Earth Science Data in the Cloud: The EOSDIS Cumulus Project
As part of the ongoing evolution of EOSDIS data and services, testing and prototyping are underway to see how DAAC data collections can be archived and disseminated using the commercial cloud.
Josh Blumenfeld, EOSDIS Science Writer
Clouds in the sky constantly grow and shrink as they adjust to evolving atmospheric conditions. A cloud computing environment, like an atmospheric cloud, also easily can adjust to evolving conditions, expanding or contracting as needed based on data storage requirements and the needs of data users. This flexibility helps make the commercial cloud a viable option for archiving and disseminating large volumes of data or for managing data holdings that are expected to change rapidly over a short amount of time.
NASA’s Earth Observing System Data and Information System (EOSDIS) is responsible for a data collection that is both large in volume and projected to grow rapidly over the next several years. From its current size of almost 22 petabytes (PB), the volume of data in the EOSDIS archive is expected to increase to almost 247 PB by 2025, according to estimates by NASA’s Earth Science Data Systems (ESDS) Program.
To prepare for this tremendous growth and efficiently provide access to these data, the EOSDIS is investigating the evolution of its data and services to run in the commercial cloud.

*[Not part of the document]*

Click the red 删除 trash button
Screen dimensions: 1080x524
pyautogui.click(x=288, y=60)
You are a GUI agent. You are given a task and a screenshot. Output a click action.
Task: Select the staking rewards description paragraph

As part of these efforts, staff at NASA’s Earth Science Data and Information System (ESDIS) Project (which manages EOSDIS data) are prototyping and testing how EOSDIS data collections can be archived collectively and disseminated in the cloud. As befitting the cloud environment, this prototype is called Cumulus.
A primary feature of Cumulus is a cloud-based framework for data ingest, archive, distribution, and management, which are the primary activities of the discipline-specific EOSDIS Distributed Active Archive Centers (DAACs). The overall Cumulus goal is to provide the following functionality in the commercial cloud:
- Data acquisition from data providers (such as NASA science teams),
- Data ingest (including validation and processing),
- The harvest, creation, and publication of dataset metadata to the EOSDIS Common Metadata Repository (CMR),
- The storage and distribution of data, including disaster recovery, and
- Publication of metrics to the ESDIS Metrics System (EMS), which collects and organizes various metrics from the DAACs and other data providers.

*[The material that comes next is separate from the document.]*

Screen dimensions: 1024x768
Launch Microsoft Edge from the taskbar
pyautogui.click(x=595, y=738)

The DAACs would still serve as gateways to EOSDIS Earth science data and continue to provide a wide range of support services for data users. EOSDIS data users likely would not even notice any difference in interactions with their discipline-specific DAACs and Earthdata Search when searching for and downloading data that happens to be stored in the cloud.
Selected EOSDIS data and services already are operating in Amazon Web Services (AWS), which currently is the only NASA-approved commercial cloud provider. Earthdata Search and the CMR evolved to the cloud in September 2016 and April 2017, respectively. Global Imagery Browse Services (GIBS), which provides access to over 400 satellite imagery products that can be viewed using client applications such as EOSDIS Worldview, is expected to evolve to the cloud as a prototype starting in 2018. The next step in this evolution is to prototype and test EOSDIS data collections in the cloud. This is an important undertaking given the expected significant growth of the EOSDIS archive.
Between 2015 and 2017, the volume of data in the EOSDIS archive more than doubled, from roughly 10 PB to almost 22 PB (see graphic). This dramatic growth in the EOSDIS data archive volume is expected to continue over the next several years. The ESDIS Project believes that having these data archived and disseminated in the commercial cloud provides the EOSDIS with a cost-effective, flexible, and scalable data system that can keep pace with mission advancements and capabilities. The cloud also gives EOSDIS data users the ability to efficiently access and process significantly larger data volumes from multiple DAACs and do more with these data without having to download large data collections (including the ability to work with data directly in the cloud). Other benefits of having EOSDIS data in the cloud are described in detail on the EOSDIS Cloud Evolution page from the Earthdata website.
Along with testing data storage and dissemination in the cloud, ESDIS Project staff are working with the DAACs to develop compatible tools and libraries that can be used across DAACs and with multiple data collections (such as widely applicable geographic information system [GIS] components or sub-setters) as well as enabling discipline-specific data customizations (such as the ability to work with specific subsets of data). If prototypes developed as part of Cumulus are successful, an entire DAAC could be running in the cloud by 2019 or 2020.
Of course, not every DAAC or DAAC data collection may be appropriate for evolution to the cloud, and DAAC functions and data products are being reviewed to determine which collections might work best in the cloud. This includes an evaluation of current DAAC data volume size and growth along with DAAC data distribution characteristics.
Along with EOSDIS data products, ESDIS Project Cumulus team members will continue testing dataset-specific tools and applications in the cloud. These tools and applications will be migrated to the cloud on a case-by-case basis. The overall objective is to containerize specific tools and applications to run in the commercial cloud, especially those that can be used across multiple DAACs and with multiple datasets.
While Cumulus is still in the testing and prototyping phase with individual DAACs and selected data, these efforts will create a firm foundation for managing the expected significant growth of the EOSDIS archive and provide options for efficiently disseminating these data. More importantly, EOSDIS cloud efforts like Cumulus ensure that data users will continue to be able to maximize both their research using NASA Earth science data and the amount of data with which they can work.
Last Updated: Dec 7, 2017 at 2:09 PM EST